Verilen alıntı ::
+--

11 Mayıs 2009 Pazartesi

Özledim Pavyon'umu!

A benim güzel Pavyon'um. Nasıl özledim seni bilemezsin. Yetim bir çocuk gibi bırakmam seni bil ki keyfimden değil. Herşeyi olduğu gibi seni de boşladım biraz. Ama okul falan işte. Sonra eve daha internet bağlanmadı. Bilsem hiç iptal edilmesine izin vermezdim. Seninle aramdaki duygusal bağı kimse anlamayacak belki. Şu an çok ciddi olduğumu düşünmeyenler de olabilir belki... Hiçbirisi umrumda değil Pavyon'um.. Seni ete kemiğe sokup sarılmak istiyorum!

4 Mayıs 2009 Pazartesi

Okul Başlıyo

Sevgili küllük.
Evet küllük.
Ne oluyo lan bana. Değişik oldum anasını satim yine. Okul başladı, saat 1de dersim var ama bu saate okuldayım. Bütün arkadaşlarımdan ayrıldım o çok üzücü. Kaldı birçoğu. Biz onları görmeye geldik.
Yanımda Nurbanu var, esneyip duruyo. İçim sıkkın. Defter getirmedim ilk gün diye. Kalem de yok. Silgi de. Kitap da yok. İlokuldayım sanki. Allah cezamı versin. Aptallık yapmışım.

+--

Kayıt kümesi ::

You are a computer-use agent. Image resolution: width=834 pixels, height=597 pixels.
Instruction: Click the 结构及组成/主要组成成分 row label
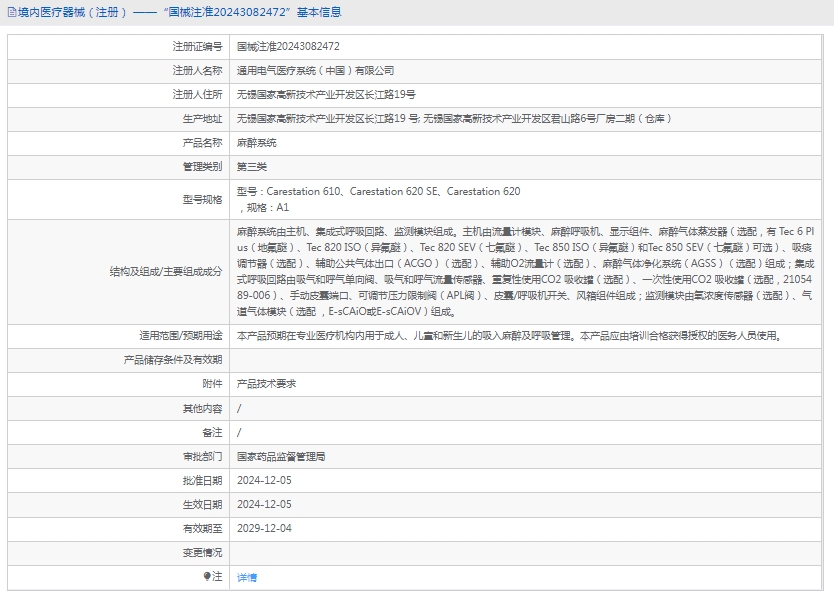click(165, 271)

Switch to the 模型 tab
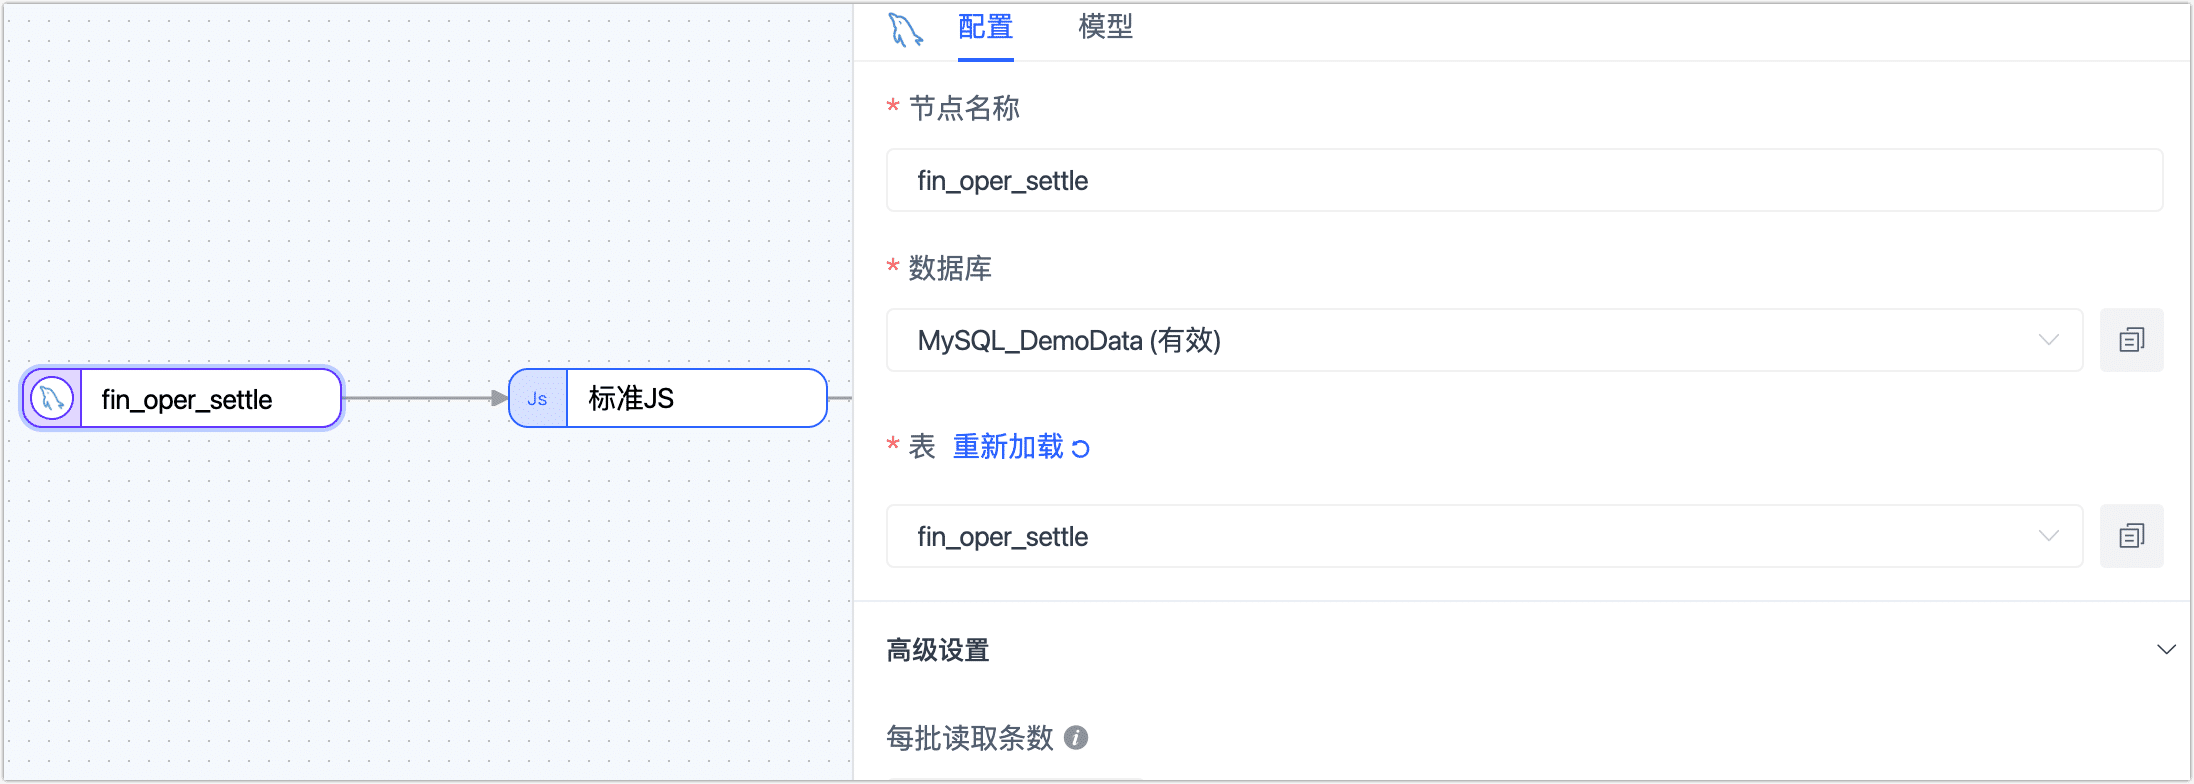pos(1105,27)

+--

Yapılacak alıştırmalar ::
a) Alıntıyı hiçbir değişiklik yapmadan baştan sona yeniden yazın.
b) Tüm kayıtlarda "Instruction" ifadesini "Command" ile değiştirin ve kayıtları geri kalan her şeyi olduğu gibi bırakarak yeniden yazın. Resimleri cevaba eklemeyin.
Kayıtların alıntıyla hiçbir ilgisi yoktur.

Nihai cevaplar ::
a)
11 Mayıs 2009 Pazartesi

Özledim Pavyon'umu!

A benim güzel Pavyon'um. Nasıl özledim seni bilemezsin. Yetim bir çocuk gibi bırakmam seni bil ki keyfimden değil. Herşeyi olduğu gibi seni de boşladım biraz. Ama okul falan işte. Sonra eve daha internet bağlanmadı. Bilsem hiç iptal edilmesine izin vermezdim. Seninle aramdaki duygusal bağı kimse anlamayacak belki. Şu an çok ciddi olduğumu düşünmeyenler de olabilir belki... Hiçbirisi umrumda değil Pavyon'um.. Seni ete kemiğe sokup sarılmak istiyorum!

4 Mayıs 2009 Pazartesi

Okul Başlıyo

Sevgili küllük.
Evet küllük.
Ne oluyo lan bana. Değişik oldum anasını satim yine. Okul başladı, saat 1de dersim var ama bu saate okuldayım. Bütün arkadaşlarımdan ayrıldım o çok üzücü. Kaldı birçoğu. Biz onları görmeye geldik.
Yanımda Nurbanu var, esneyip duruyo. İçim sıkkın. Defter getirmedim ilk gün diye. Kalem de yok. Silgi de. Kitap da yok. İlokuldayım sanki. Allah cezamı versin. Aptallık yapmışım.

b)
You are a computer-use agent. Image resolution: width=834 pixels, height=597 pixels.
Command: Click the 结构及组成/主要组成成分 row label
click(165, 271)

Switch to the 模型 tab
pos(1105,27)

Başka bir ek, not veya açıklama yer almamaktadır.